As the executive director of the Diversity Center, I wear several hats. I am an administrator, adviser, trainer and instructor. I also serve as a cheerleader and an advocate for diversity and inclusion. The work of my department is explained on our webpage at http://diversity.luther.edu. Although I am primarily responsible for the team dedicated to helping everyone improve the climate for diversity on campus, I also have a small teaching load. Because I don't get to talk about my teaching, I'm happy to devote this blog to my thoughts on the topic.

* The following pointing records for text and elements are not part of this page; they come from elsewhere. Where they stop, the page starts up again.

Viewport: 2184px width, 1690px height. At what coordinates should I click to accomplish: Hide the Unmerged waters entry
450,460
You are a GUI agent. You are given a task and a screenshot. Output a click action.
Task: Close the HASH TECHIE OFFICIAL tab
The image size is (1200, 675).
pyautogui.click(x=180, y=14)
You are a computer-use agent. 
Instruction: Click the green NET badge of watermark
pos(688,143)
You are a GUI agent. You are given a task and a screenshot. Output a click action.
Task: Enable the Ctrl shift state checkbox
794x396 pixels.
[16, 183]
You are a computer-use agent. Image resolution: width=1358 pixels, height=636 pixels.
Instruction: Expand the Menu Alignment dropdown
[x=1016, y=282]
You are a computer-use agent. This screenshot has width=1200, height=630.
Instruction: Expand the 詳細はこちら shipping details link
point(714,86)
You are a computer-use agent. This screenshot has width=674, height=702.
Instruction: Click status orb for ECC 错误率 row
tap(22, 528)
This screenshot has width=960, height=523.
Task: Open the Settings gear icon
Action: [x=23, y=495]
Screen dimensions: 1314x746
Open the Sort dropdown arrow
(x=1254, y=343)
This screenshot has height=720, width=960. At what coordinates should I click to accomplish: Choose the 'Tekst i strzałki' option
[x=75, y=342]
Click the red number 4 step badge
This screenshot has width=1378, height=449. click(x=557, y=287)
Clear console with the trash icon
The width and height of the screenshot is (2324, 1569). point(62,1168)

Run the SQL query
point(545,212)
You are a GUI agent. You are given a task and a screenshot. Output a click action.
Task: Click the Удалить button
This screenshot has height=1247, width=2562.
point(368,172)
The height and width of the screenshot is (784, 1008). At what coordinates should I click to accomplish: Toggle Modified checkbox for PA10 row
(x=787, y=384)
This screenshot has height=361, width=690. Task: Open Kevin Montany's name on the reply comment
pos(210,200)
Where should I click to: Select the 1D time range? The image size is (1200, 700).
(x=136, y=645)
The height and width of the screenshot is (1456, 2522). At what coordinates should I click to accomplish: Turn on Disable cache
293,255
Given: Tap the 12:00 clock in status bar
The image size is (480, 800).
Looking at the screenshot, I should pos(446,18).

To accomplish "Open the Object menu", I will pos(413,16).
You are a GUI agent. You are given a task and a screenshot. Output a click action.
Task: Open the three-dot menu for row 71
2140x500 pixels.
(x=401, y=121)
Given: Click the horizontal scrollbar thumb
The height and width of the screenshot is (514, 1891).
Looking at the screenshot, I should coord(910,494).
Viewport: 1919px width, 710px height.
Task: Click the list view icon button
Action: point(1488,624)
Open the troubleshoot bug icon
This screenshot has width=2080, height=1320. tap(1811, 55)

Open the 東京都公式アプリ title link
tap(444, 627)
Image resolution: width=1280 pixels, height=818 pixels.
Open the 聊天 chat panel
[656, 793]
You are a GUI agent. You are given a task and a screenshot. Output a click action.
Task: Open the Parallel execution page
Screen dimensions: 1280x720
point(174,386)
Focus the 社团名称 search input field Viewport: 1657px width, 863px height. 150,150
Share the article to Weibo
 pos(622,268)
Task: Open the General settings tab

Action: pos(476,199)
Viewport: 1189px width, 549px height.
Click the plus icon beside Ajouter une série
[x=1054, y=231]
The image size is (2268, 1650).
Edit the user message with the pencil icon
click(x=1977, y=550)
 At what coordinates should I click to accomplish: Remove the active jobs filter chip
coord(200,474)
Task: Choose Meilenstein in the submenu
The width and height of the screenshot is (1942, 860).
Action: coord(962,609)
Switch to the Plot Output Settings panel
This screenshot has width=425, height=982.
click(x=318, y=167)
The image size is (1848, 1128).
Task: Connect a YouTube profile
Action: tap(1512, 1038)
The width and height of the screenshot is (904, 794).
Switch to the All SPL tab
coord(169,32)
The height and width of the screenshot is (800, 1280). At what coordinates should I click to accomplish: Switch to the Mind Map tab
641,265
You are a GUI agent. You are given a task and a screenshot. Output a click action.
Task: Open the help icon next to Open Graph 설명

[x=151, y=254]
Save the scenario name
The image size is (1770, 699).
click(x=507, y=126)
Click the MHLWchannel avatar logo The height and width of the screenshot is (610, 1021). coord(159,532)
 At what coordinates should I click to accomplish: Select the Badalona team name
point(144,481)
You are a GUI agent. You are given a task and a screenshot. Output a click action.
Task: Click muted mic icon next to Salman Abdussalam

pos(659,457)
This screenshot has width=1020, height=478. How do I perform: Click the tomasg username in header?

Teaching believes in students
The greatest contribution to teaching that any of us can make is to believe in our students. A fairly recent story, when I was with my daughter in a restaurant in Iowa City, brings this commitment to light. As my daughter and I walked up to the counter to pay our bill, a young woman standing in line in front of our family turned and looked at me. She smiled and said, "I know you!" She was so excited that she was almost shouting! Startled, I said nothing but she kept talking, you taught a Black Studies course at the University of Illinois in the mid-1980s. I nodded and then she said, "You were my professor!"
Most instructors have had this experience. Students often remember us, for better or worse. But this was the first time I had one of my adult children present when a former student gave an impromptu testimonial, so I asked her to remind me of her name and nudged my daughter forward. It was during the daughter-former student conversation that we learned something exciting. Both of these African-American women were academics. Bridgette is an associate professor in English and Africana Studies at the University of Iowa. My daughter was at U of I interviewing for a post-doc at the Medical School. Of course, I was proud of the small role I played in both women's successes but I didn't expect to hear what Bridgette said next. To explain why she remembered me so vividly, she recounted an incident in my classroom. She said that she was scheduled to do a presentation on one of our assigned books. She admitted that she was unprepared and reminded me that I called her on it. According to her account, I politely interrupted her and rescheduled the presentation. Apparently, I simply said that she had more work to do in a compassionate yet firm way.
Life has second chances and learning should too
As Bridgette remembers it, after class, I provided additional information about what was expected and encouraged her. According to her, the second chance presentation was really much better. She ended this story with the fact that she uses a similar approach with unprepared students in her own classes. When she uses this technique, she lets her students know that being prepared is an important part of what’s required in class and in life. She tells her students that she believes in their ability to perform at their best.
The art of teaching
Becoming the most effective teacher possible requires the best pedagogy you can develop. Like most professors at Luther, I continuously work to master a range of methods, a variety of strategies and several different instructional contexts. Luther professors are well prepared to teach content, skills and attitudes within their disciplines. But their most valuable asset is that Luther professors believe that all students can learn. They know their students as people and help them with the motivation, skill-building and practice they need to succeed. Some students perform better than others and it's easier to gravitate toward the "high fliers,"’ but Luther professors become effective teachers who give most students the opportunity to overcome barriers to learning.
I believe in students today just as much, if not more, than I did when I started teaching. I know how powerful believing in students is for them and for our society. Believing is not just blind faith or a platitudinous emotion. Bridgette reminded me that believing is the willingness to challenge students. Believing is insisting that students understand what it takes to learn. For me, teaching believes in students. From direct instruction, to discussions for critical thinking, or from learning projects to second chances, I believe in prompt and effective feedback. Believing is treating our students as people and giving them chances to demonstrate what they are learning. Believing in students helps them to believe in themselves. I can't wait to see what a Luther student will tell my grandchildren, one day.
Sheila Radford-Hill is an educator, author and community activist who became the first executive director of the Luther Diversity Center in August 2003. Her responsibilities involve extending the benefits of diversity at the college and serving faculty and students as a resource for inclusion. She is a faculty associate who teaches Paideia II courses and a course in English, Africana studies, and women and gender studies.